Newham Athletics Network supports Ian Mahoney to Inspire A Generation
Newham coach Ian Mahoney has been dedicated to coaching athletics in the London Borough of Newham for over 5 years, assisting the Run Athletics Activator Coral Nourrice at various events, workshop attendance and sessions. Read his athletics journey here...
“I have been coaching for Newham and Essex Beagles Athletic Club for 5 years. Mainly working as assistant coach (due to health issues and as a result, I may not always be there). I was to start my coaching career, working as a mature day student at a London University but didn't materialise and that's how the Newham Athletics Network came into my life.
The Athletics Network has and will continue to provide workshops, either directly or indirectly using outside sources, ranging from athletic disciplines, Master Classes to Psychology and First Aid. Delegates can come from all walks of life, age, sex, and a range of different sports . I also took part in AthleFIT (based on a range of athletic events) with other Network members.
Many of these a provided free of charge to members of the Athletics Network and knowledge can be gained that can used in part or in whole when coaching.
There is the opportunity with the Newham Athletics Network to 'help out' running and officiating at events that are put on including Sportshall athletics for schools. (the next generation of Olympians).
The network has been especially useful to me. I have Myotonic Muscular Dystrophy and although I have very limited physical ability now, knowledge gained through the network workshops has kept me focused and allowed to use that knowledge on the athletes I train. It has got me off my backside feeling sorry for myself an enabling to give something back to my chosen sport (athletics and running in particular) that I enjoyed and helping me to help others get the same enjoyment and sense of achievement I had.
The network keeps well informed of on-going events and courses with regular meeting to discuss challenges. I haven't 'arrived' by any means - the network will give me continuing professional, personal development and evolve as a great coach.
In 1994 I was diagnosed with Myotonic Muscular Dystrophy, which is a genetic, progressive, muscle wasting and weakening neurological disorder. Currently there is no medication or cure (that could be 50-100 years away). Awareness of the condition either directory or un-directory among the medical professional will provide feedback to the scientists across the world searching for a cure. I began running in 1982, running races for both School and club. Most of my successes came at school and won a number of own school or inter-school 1500m races. I was never fast enough to win any races for the club. By 1994 I was then competing in distance races (still not as fast as I would've liked) mainly running to improve my own times than to place anywhere. Myotonic Dystrophy (medially known as Dystropica Myotonia, DM) hadn't affected me and as I had been running for 12 years, so I just carried on.

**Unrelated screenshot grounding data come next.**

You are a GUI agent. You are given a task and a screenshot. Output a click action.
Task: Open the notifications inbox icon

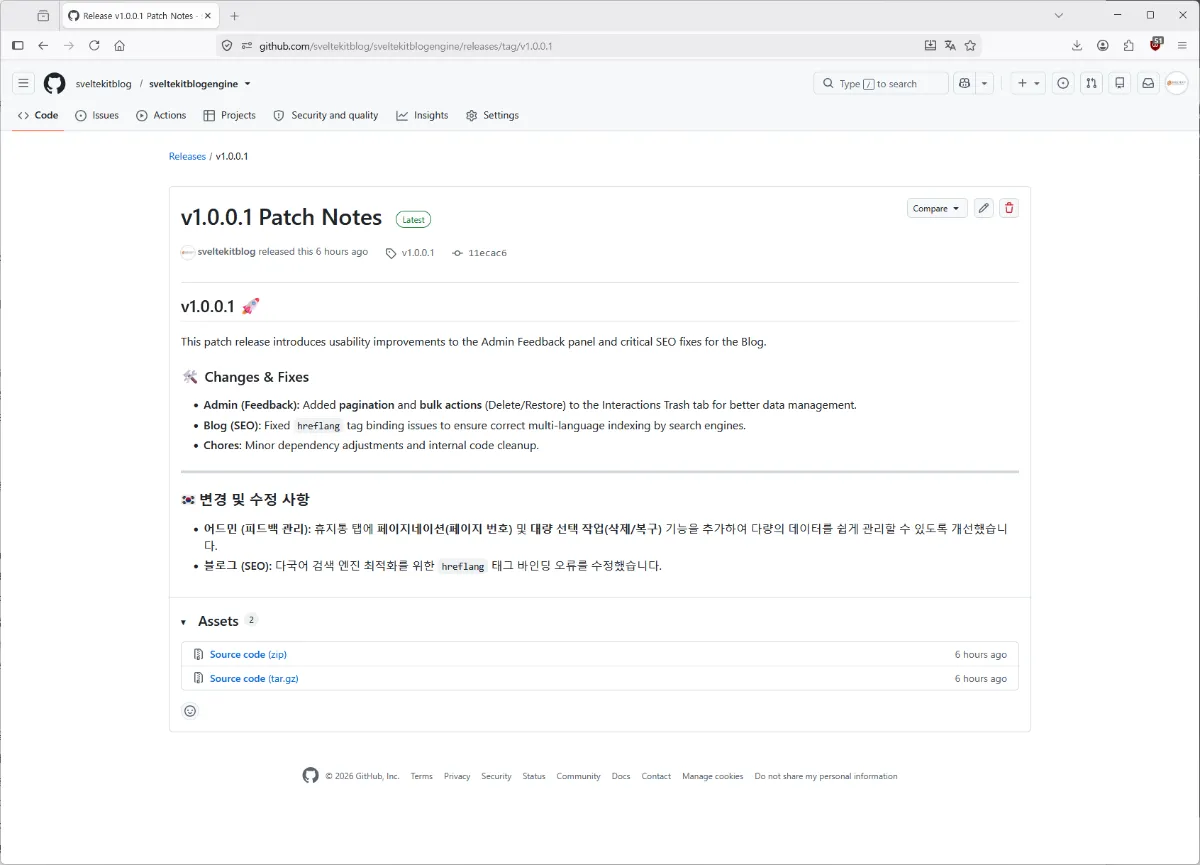(x=1148, y=84)
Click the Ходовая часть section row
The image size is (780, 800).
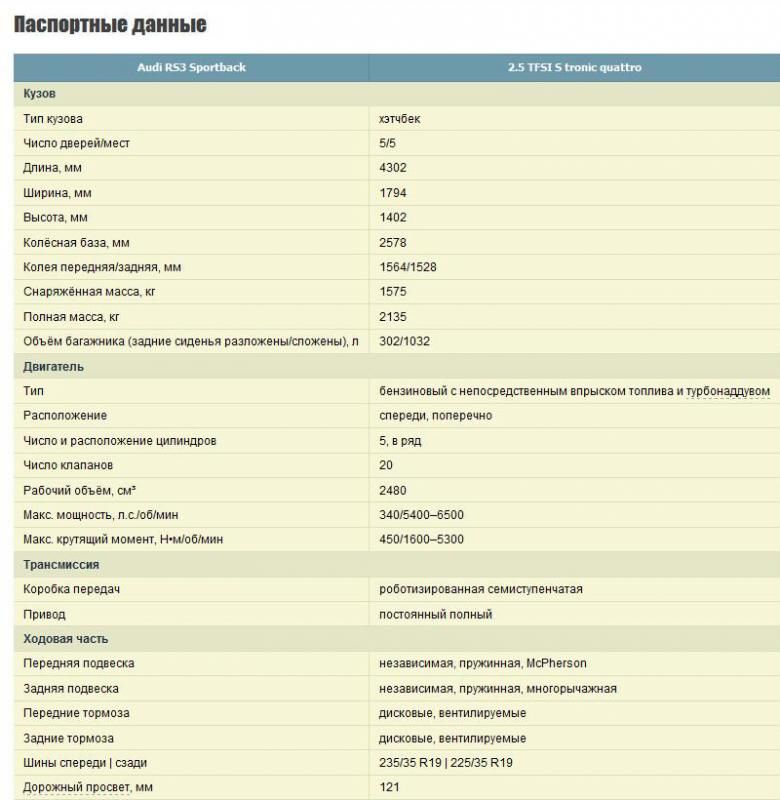pos(397,639)
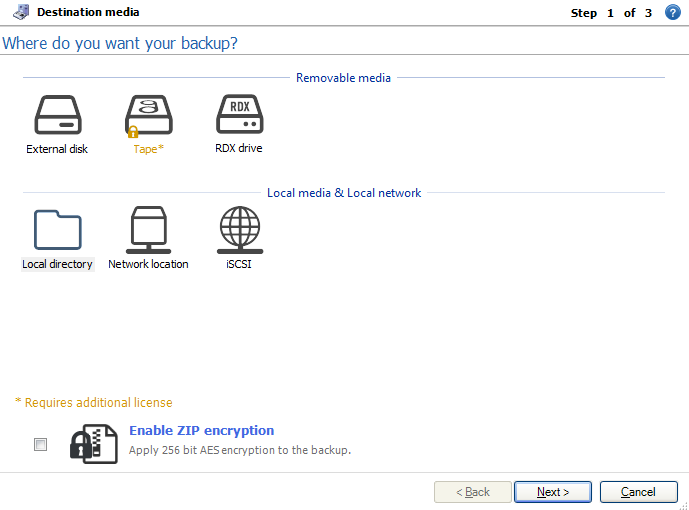This screenshot has width=689, height=510.
Task: Click the Network location label
Action: coord(149,264)
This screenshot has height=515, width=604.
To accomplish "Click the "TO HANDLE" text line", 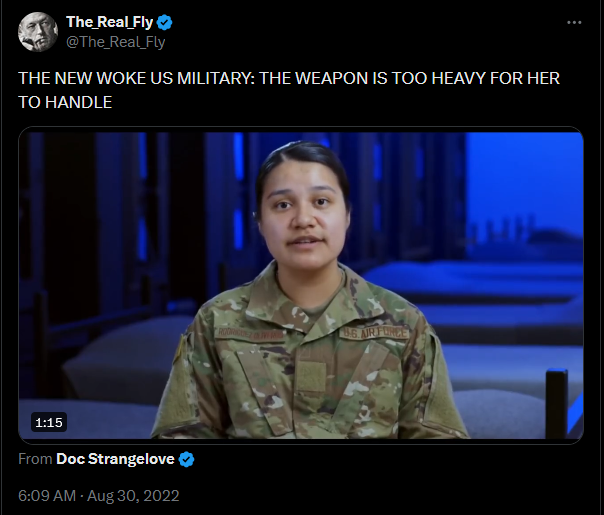I will pyautogui.click(x=65, y=102).
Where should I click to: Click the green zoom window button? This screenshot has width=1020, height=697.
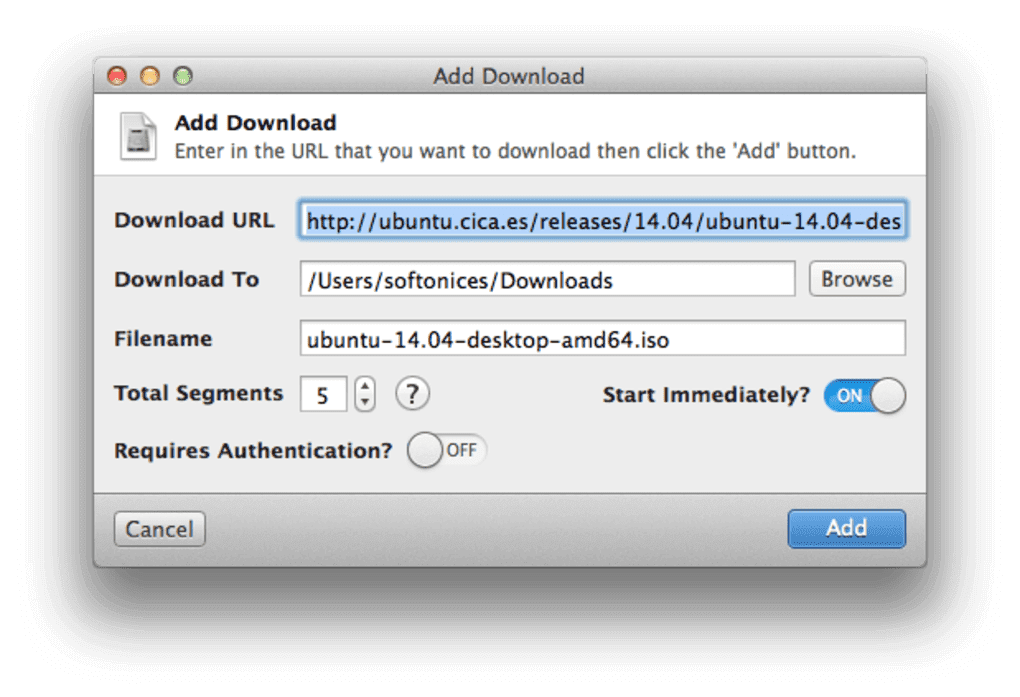click(180, 75)
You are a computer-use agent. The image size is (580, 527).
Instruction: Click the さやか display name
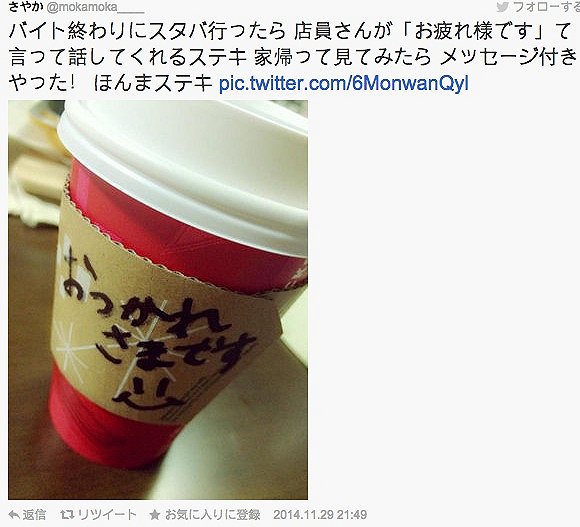[x=26, y=6]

In July 1995, I caught Pneumonia, by food going down the wrong due to weakening throat a swallowing muscles. During the 11 days that I was in hospital (it took doctors 7 days to find out what was wrong with me) my parents spoke with the neurologist and asked; Can he still drive? Can still run? Can he still weight train? Can he still massage? The answer was the same for every question ‘Of course he can, What can’t he do?’ he can almost everything, it what he can do and not what he can't do that is important."
Over the next 10 years I had subtle changes with my condition, but was still driving, running, walking unaided and doing all the things an able bodied person could do.
Over last 10 years since 2003 DM has increased in its severity and as a result, I can no longer run, I'll never race again, I walk using a stick or a wheeled rolatter, sometimes use wheelchair (if I am with someone who can push me). I can still drive an unmodified car but had to tell the DVLC in 1997 that Myotonic Dystrophy could affect my driving in the future. I have to have a medical and renew Driving License every 3 years.
In 2008, I was forced to 'retire' from running. I cannot run any kind of distance and kept falling over due to muscle weakness in my legs. I now do what I wanted to do once I retired and that is to coach and help other athletes get the same enjoyment from athletics in particular running that I had. I have been on many coaching courses building my knowledge coupled with 26 years of 'first had' experience of running myself. Never stop learning and dependant how DM affects me in the future is dependent on how far up the levels I go.
In June this year I attended the Myotonic Dystrophy Support Group's Annual Conference and had my photograph taken with the Olympic Torch. At the conference, I learnt about the current search that is going on and met other people who experience the same challenges as I do, living with DM. www.myotonicdystrophysupportgroup.org is the revamped website which includes old and new information. The national co-ordinator Margaret Bowler was nominated to carry the torch for a short distance in Nottingham on its journey around the country ending in the Olympic Stadium. Margaret was chosen as she has dedicated her life to helping others and founded the support group in 1989. She is also the one that should get the credit she deserves.”